The holotype, IGCAGS V371, has been found in a layer of the Tuchengzi Formation that was in 1999 dated to the late Tithonian. It consists of a partial skeleton with skull. It contains the lower part and braincase of the skull, the lower jaws, seven neck vertebrae, the right shoulder blade and the right humerus. It represents an adult individual. The fossil was prepared by Ding Jinzhao and Wang Haijun.

==Description==
In 2010, Gregory S. Paul estimated the length of Chaoyangsaurus at 1 m and the weight at 6 kg.

The describing authors indicated some distinguishing traits. The boss on the jugal bone is only weakly developed and has a smooth surface. The convex quadratojugal bone overlaps the rear of the shaft of the quadrate bone. The quadrate lacks a wide side surface, not being expanded to the front. The rear lower edge of the quadrate is convex. The coronoid process of the lower jaw is low with a flat top. The planes of the side surface and the underside of the angular bone are separated by a ridge. The last five traits were considered autapomorphies.

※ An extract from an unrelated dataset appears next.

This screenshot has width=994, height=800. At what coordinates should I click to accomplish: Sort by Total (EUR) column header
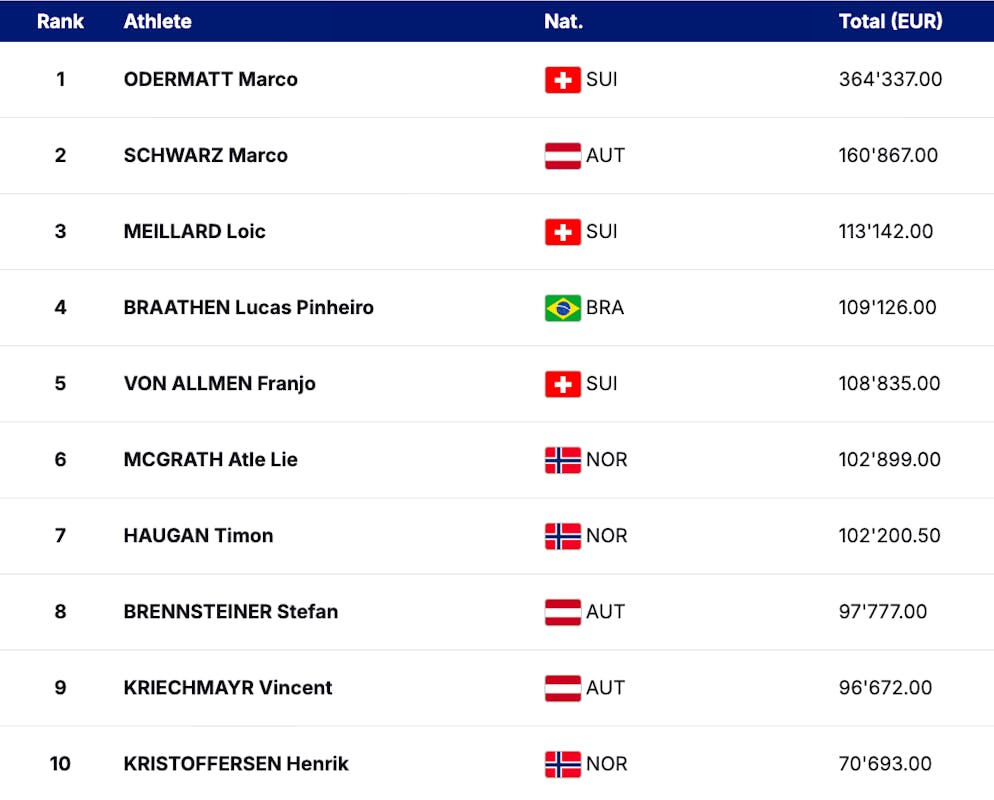pyautogui.click(x=890, y=21)
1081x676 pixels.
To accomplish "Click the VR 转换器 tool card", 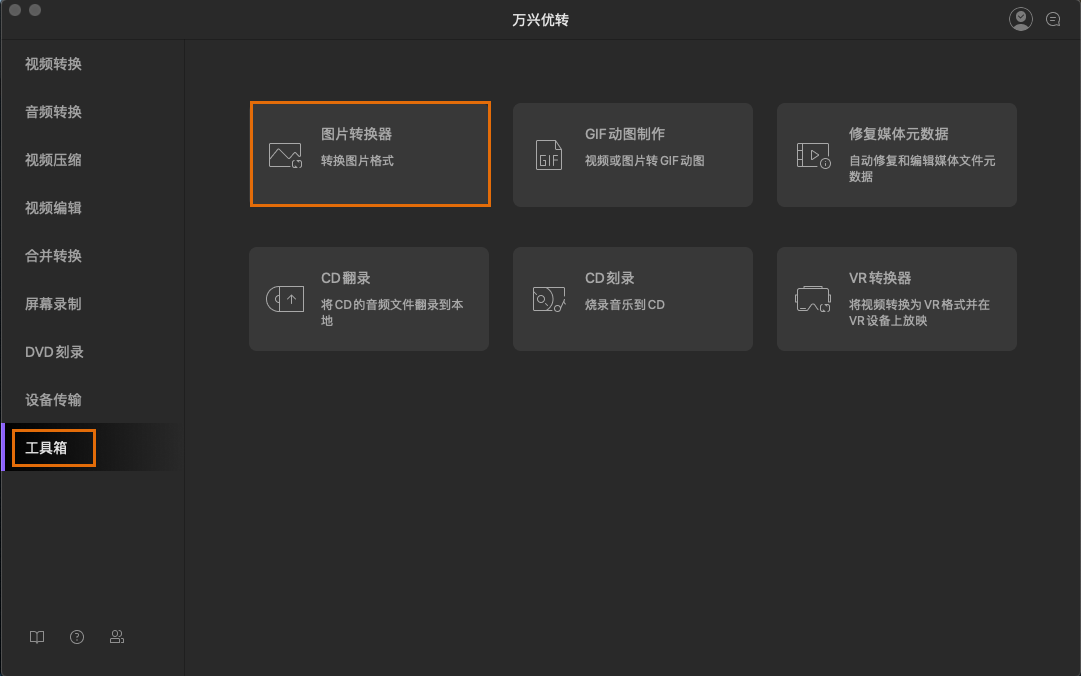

The skull is fourteen centimetres long. Per side, the appending lower cutting edge of the rostral bone, in life probably covered by horn, bears four crenulations. More to the rear, there are two conical premaxillary teeth, jutting out to below. The transversely flattened maxillary teeth number eight or nine, while there are eleven dentary teeth in the lower jaw for a maximal total of forty-four teeth for the head as a whole. The cheek teeth are imbricated and vertically rather long. Both inner and outer sides are covered by enamel.

==Phylogeny==
In 1999, Chaoyangosaurus was placed in the Ceratopsia, in a basal position. There were doubts whether it was outside or inside the Neoceratopia.

In 2006, Zhao, et al defined a Chaoyangsauridae, as the most basal ceratopian clade.